Labrador de trois ans, « tout de noir poilu, la truffe humide et l’œil doux »[1], LOL est le premier Chien d’Assistance du Tribunal (C.A.T). Frédéric Almendros, procureur de la République près le Tribunal de Grande Instance de Cahors, est à l’origine de la Convention d’Accompagnement des Victimes et de l’Enfance par le chien (C.A.V.E CANEM), récemment conclue entre le ministère de la Justice et les différents acteurs judiciaires du ressort de la Cour d’appel d’Agen.

L’objectif est de former un chien pour assister les victimes d’infractions pénales dans le procès pénal. Le chien serait affecté auprès des victimes de tentatives d’homicide, de viol ou d’agression sexuelle aggravée, les victimes de violences habituelles sur conjoint ou concubin, sur mineur de 15 ans ou une personne vulnérable mais également d’enfant en bas âge devant être entendu comme témoin dans le cadre de violences conjugales[2]. La victime bénéficie de la présence, apaisante et rassurante, du chien qui l’assiste pendant les différentes étapes de la procédure : expertises, auditions, confrontations, audience… « Son boulot, c’est d’être dans l’interaction sans action, d’apporter du réconfort sans agir, c’est sa passivité qui apaise »[3]. Le chien est un soutien psychologique avec des bénéfices secondaires en termes de réduction de stress. Le procureur s’est notamment appuyé sur des études américaines montrant que plus de 80% des bénéficiaires verbalisent les faits au contact du chien contre seulement 30% hors sa présence[4].

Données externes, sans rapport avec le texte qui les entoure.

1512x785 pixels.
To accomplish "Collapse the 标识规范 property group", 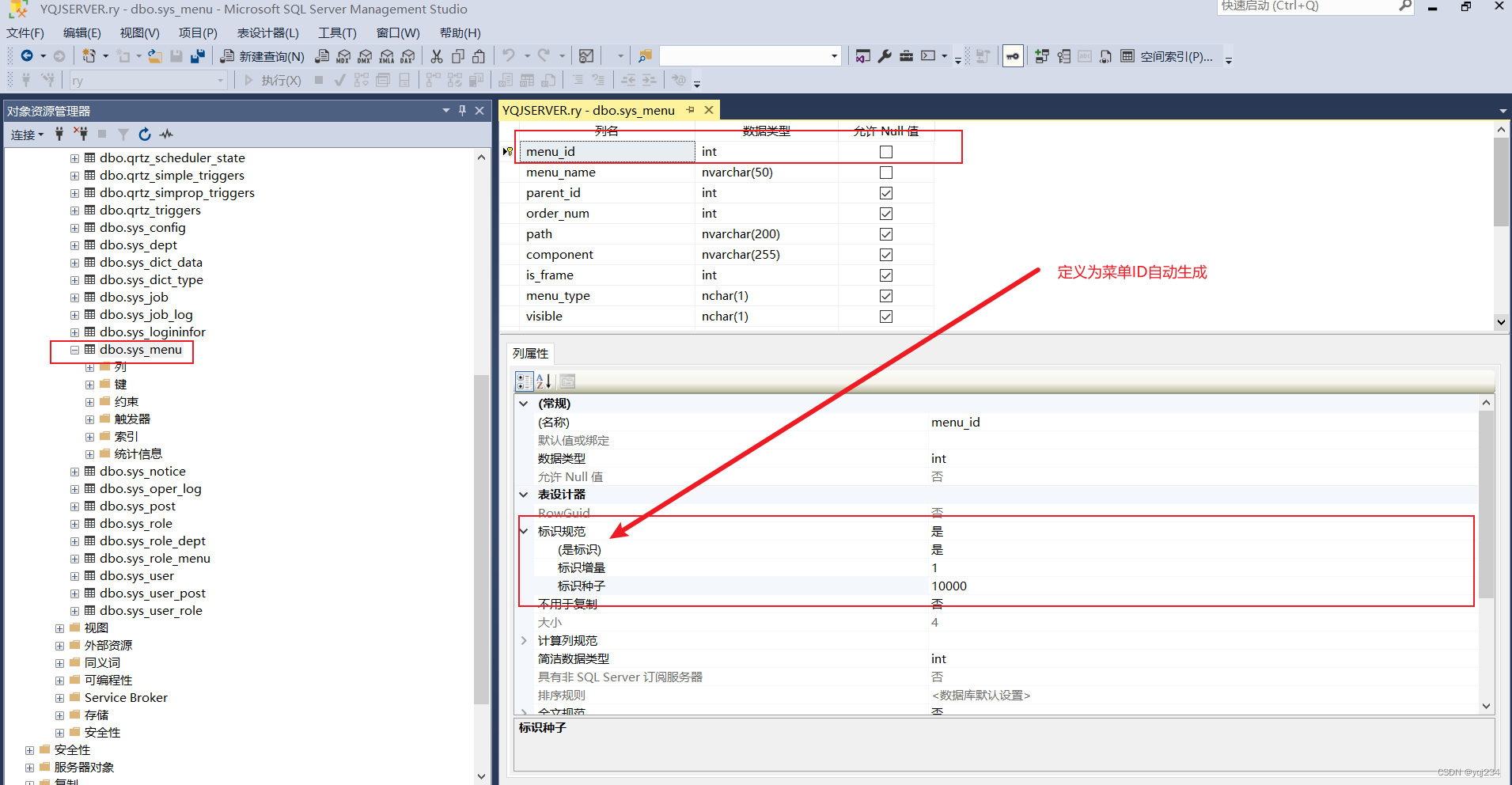I will tap(524, 531).
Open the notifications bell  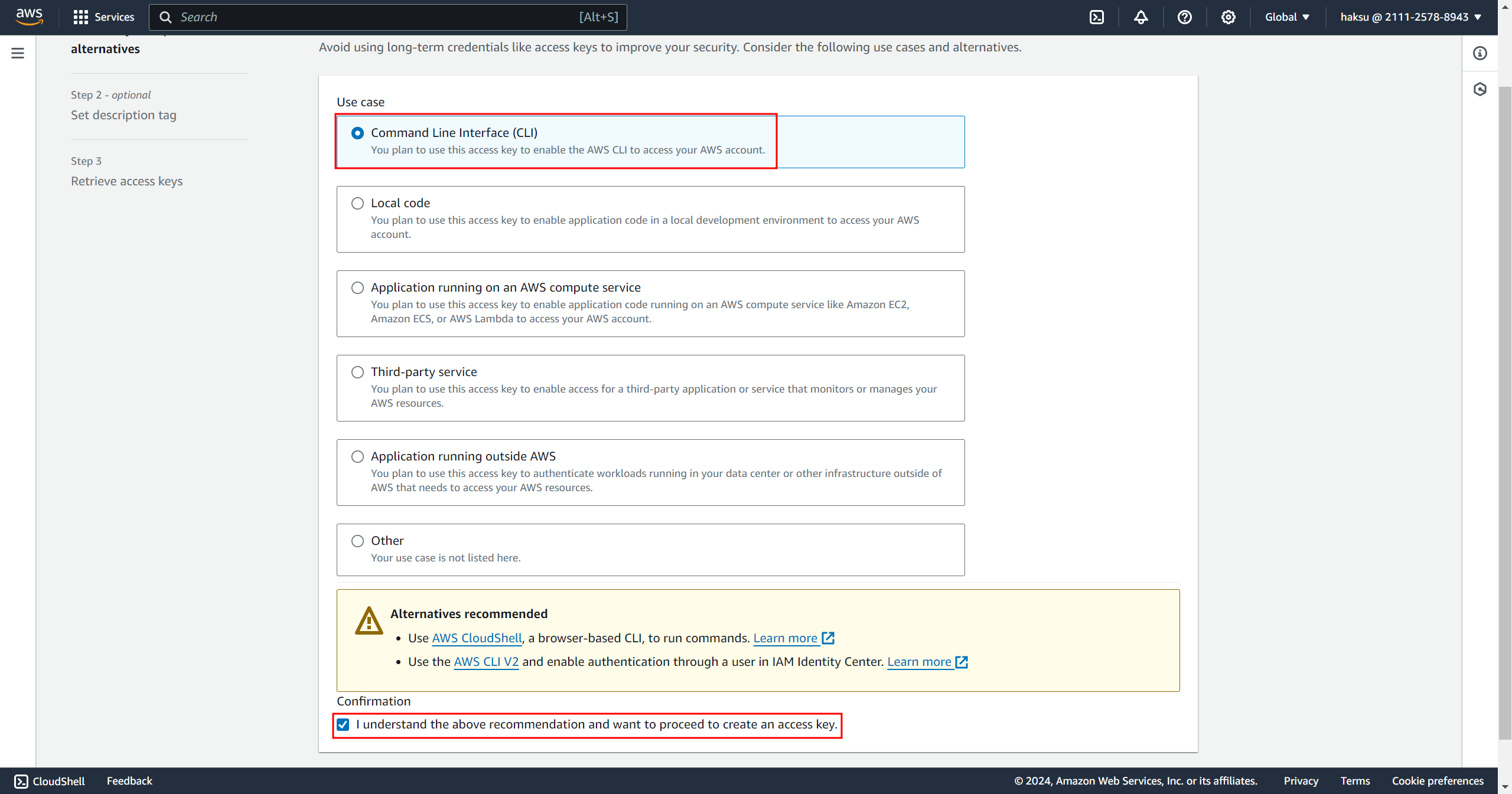click(x=1140, y=17)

Deux premières expériences ont permis de libérer la parole. Dans la première affaire, une fillette, convoquée pour un entretien à la brigade de gendarmerie, avait refusé de descendre du véhicule de ses parents. Au moment de la seconde convocation, elle était mise en contact avec LOL sur le parking et acceptait de le suivre. Elle a parlé pendant 40 minutes sans jamais lâcher le chien assis à côté d’elle et s’est même directement adressée à lui. Dans une seconde procédure, où l’enfant était moins attendri par le chien, ce dernier a su adapter son comportement afin d’apporter la confiance nécessaire à l’enfant pour être auditionné[5].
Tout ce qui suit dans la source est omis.